Also, A similar discussion could have been said about IBM 10, or 20 years ago. They made printers, keyboards, typewriters, personal computers, mainframes, etc. Now look at that them - A service oriented company. People I'm sure said their star was falling and they couldn't compete in the new world order.
IBM and Apple have an interesting history. First, Steve Jobs sought to topple their dominance in personal computers. One of my favorite pictures:
Eventually, they partnered in the
AIM alliance along with Motorola to promote PowerPC on the desktop. When that failed, IBM eventually divested most of their hardware divisions, slowly transforming into the services company that we have today. They are also one of the largest corporate buyers of Macs, perhaps
the biggest, and have often promoted the
productivity and support cost benefits that they are finding with their internal Mac users.
Companies must change or die, IBM and Microsoft are no longer the dominant forces they once were. From my perspective, Microsoft is nothing more than an over-glorified utility company. I suppose their next big market will be municipal water supply embedded systems.
Heck, Corning started off in the 1850s as a provider of glass optics, such as with headlamps, glass bowls, and ceramics. They kept up with changing technologies, and provided the glass for television picture tubes, the glass for the primary mirror in the Hubble Space Telescope, and eventually fiber-optics when the internet became a thing. Today, they are still in optics, ceramics, and glass, and are best known for Gorilla Glass, featured in the iPhone. Apple has invested nearly half a billion dollars into Corning. That's a successful company transformation over nearly two centuries.
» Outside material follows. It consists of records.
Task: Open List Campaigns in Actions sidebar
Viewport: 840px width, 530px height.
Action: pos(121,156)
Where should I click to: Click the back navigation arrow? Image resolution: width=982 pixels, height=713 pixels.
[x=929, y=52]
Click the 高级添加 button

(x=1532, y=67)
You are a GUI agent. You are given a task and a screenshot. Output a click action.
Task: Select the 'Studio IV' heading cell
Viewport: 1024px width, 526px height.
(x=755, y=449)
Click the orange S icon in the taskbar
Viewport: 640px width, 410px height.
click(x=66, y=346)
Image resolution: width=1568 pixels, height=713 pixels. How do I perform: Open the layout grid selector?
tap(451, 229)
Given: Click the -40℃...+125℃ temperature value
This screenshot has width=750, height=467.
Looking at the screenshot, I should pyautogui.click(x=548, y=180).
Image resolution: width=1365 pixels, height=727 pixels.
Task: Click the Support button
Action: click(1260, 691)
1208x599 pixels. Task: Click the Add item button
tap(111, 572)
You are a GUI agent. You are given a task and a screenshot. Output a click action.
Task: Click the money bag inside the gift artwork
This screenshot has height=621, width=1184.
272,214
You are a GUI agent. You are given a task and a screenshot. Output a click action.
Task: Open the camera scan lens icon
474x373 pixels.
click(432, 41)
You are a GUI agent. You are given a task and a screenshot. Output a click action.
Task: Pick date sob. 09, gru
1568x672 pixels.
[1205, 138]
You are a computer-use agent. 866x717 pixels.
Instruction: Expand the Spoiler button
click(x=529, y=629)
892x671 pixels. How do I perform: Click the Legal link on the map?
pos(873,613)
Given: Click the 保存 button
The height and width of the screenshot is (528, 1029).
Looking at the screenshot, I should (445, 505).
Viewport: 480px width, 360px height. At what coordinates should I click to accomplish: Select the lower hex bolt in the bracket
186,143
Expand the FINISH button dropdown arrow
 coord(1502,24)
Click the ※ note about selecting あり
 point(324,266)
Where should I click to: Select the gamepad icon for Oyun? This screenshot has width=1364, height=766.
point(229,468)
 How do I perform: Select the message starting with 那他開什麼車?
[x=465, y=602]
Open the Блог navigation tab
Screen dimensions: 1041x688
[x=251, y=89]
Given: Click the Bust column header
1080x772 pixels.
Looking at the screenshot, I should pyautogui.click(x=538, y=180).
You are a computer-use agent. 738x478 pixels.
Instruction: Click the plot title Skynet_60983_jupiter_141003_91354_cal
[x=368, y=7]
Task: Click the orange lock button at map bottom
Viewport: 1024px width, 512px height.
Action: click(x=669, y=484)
Apple is changing too. However, I'd argue that Apple has handled their transformation far better than their rivals. Apple has stayed profitable in the mature segments. For example, growing market share each year with the Mac and hitting all-time revenue records, reinvigorating the line with Apple Silicon, while introducing compelling products into new markets. The Mac business, in isolation, would be a Fortune 100 company by itself.
Microsoft still has Windows, IBM still has mainframes, but only Apple has managed to grow traditional businesses along with introducing next generation products and services, leveraging their historical vertical integration strategy. Juggling that many plates while adding more isn't easy to do.